The iconic image of the Rev. Martin Luther King standing at a podium at the National Mall in Washington delivering his historic “I Have a Dream” speech is a momentous moment in American history.
But little is known about the people who helped organized the 1963 March on Washington, especially the women.
In fact there was only one woman, Anna Arnold Hedgeman, who was on the national committee that planned one of the most pivotal moments in the civil rights movement and American history.
One single black woman’s voice was at the table when major strategy that shaped the course of the country was crafted.
When Hedgeman learned of the lack of women’s participation in the planning of the event and the absence of women speakers she brought it to the attention of other leaders. Hedgeman wrote about her unique position as a black woman civil rights activist in her 1964 autobiography Trumpet Sounds.
Hedgeman is like countless other unrecognized people who played a significant role in the civil rights movement and the planning of the March on Washington. Bayard Rustin, an openly gay black civil-rights activist and principal organizer of the march, was pushed into the background of the movement and the margins of history because of homophobia.

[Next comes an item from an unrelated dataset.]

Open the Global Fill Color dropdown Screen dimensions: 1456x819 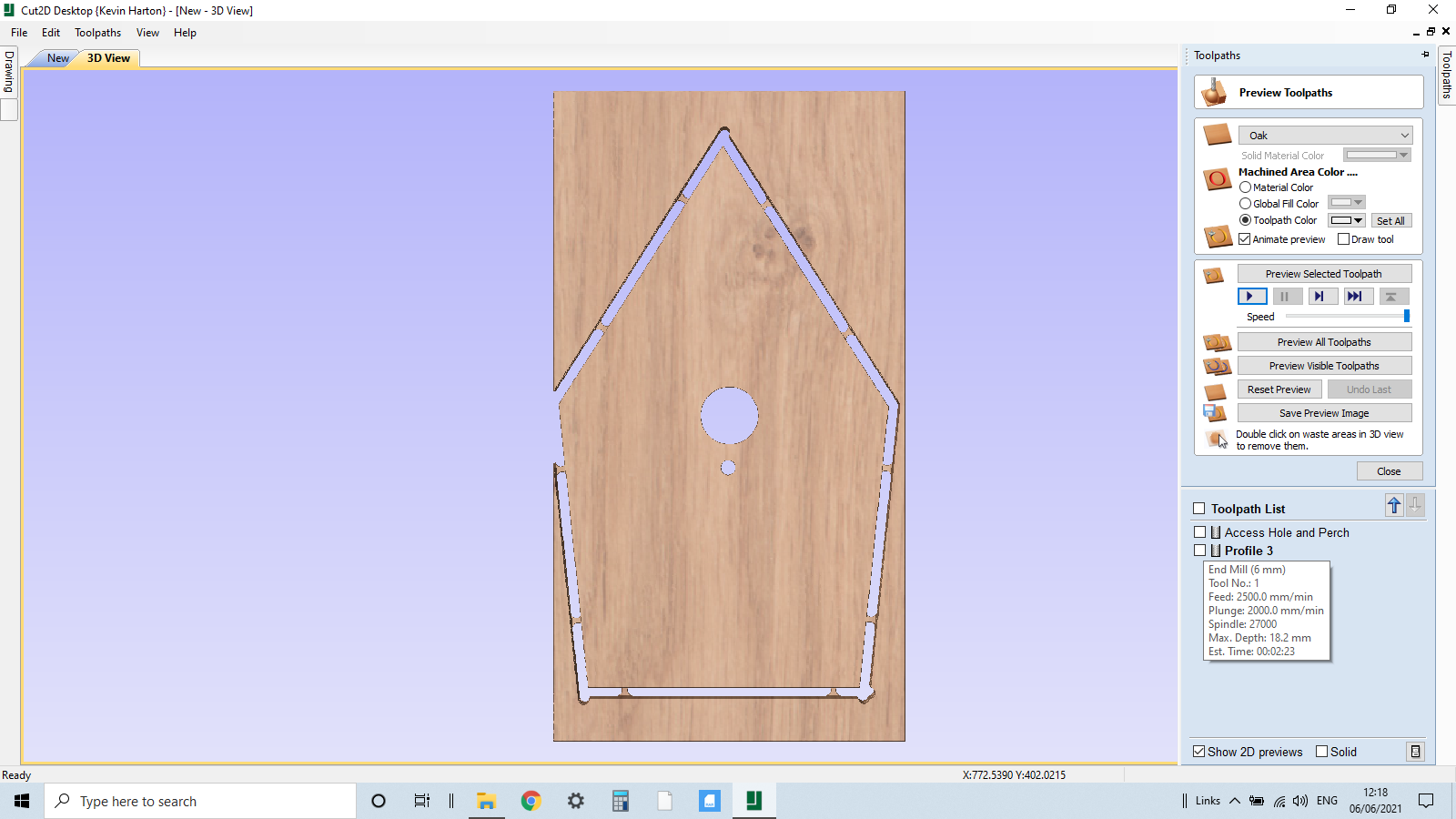point(1359,202)
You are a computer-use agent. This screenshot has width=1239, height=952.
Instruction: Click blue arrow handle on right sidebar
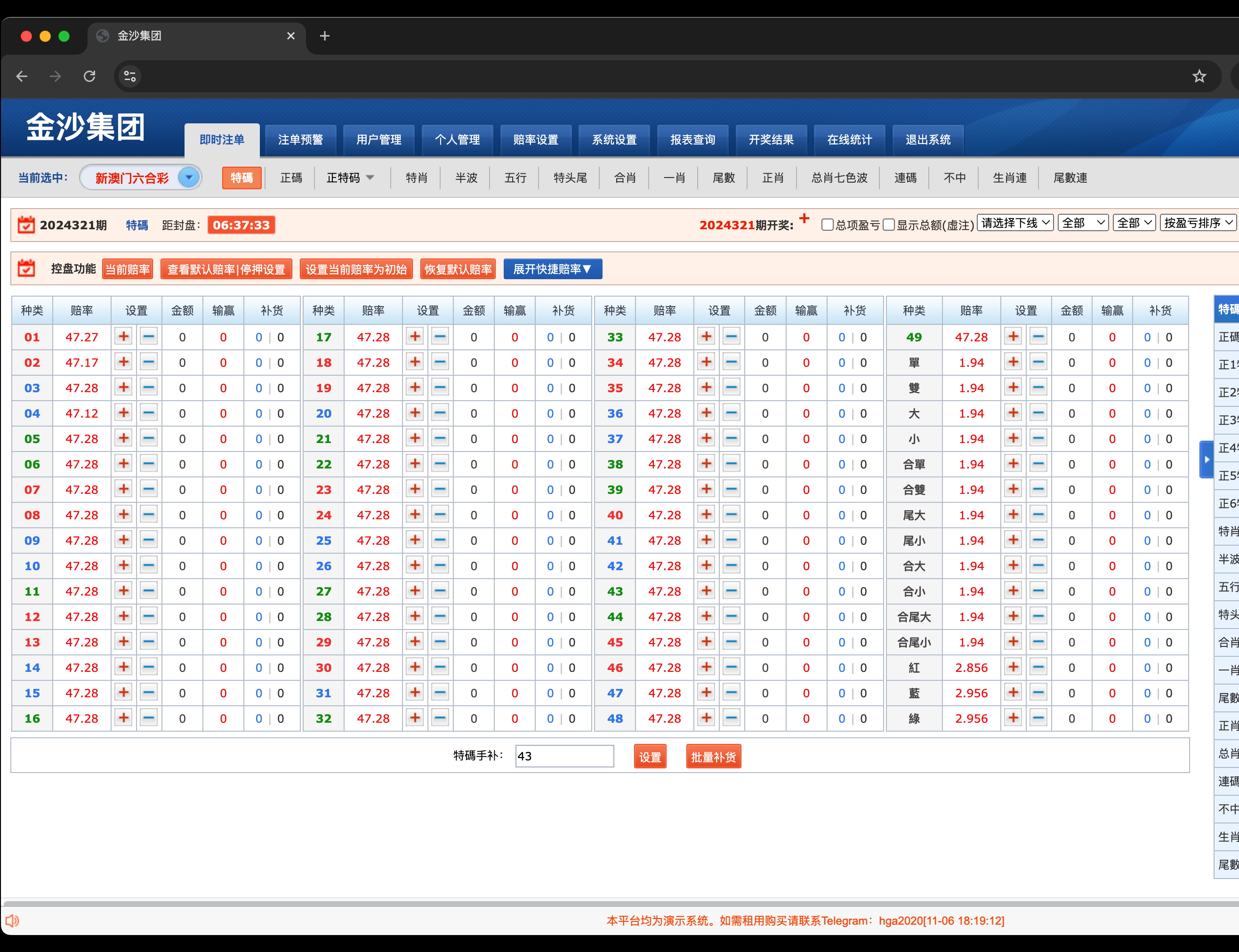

But being overlooked didn’t stop Hedgeman’s passion for justice.
She continued to fight for civil and women’s rights. Hedgeman was one of the original founders of the National Organization for Women.
Hedgeman, who was an aide to New York Mayor Robert F. Wagner, Jr. in the 1950s, died in 1990 at age 90.
She didn’t leave surviving kin when she died. But she left us a legacy of courage and activism that deserves to be known.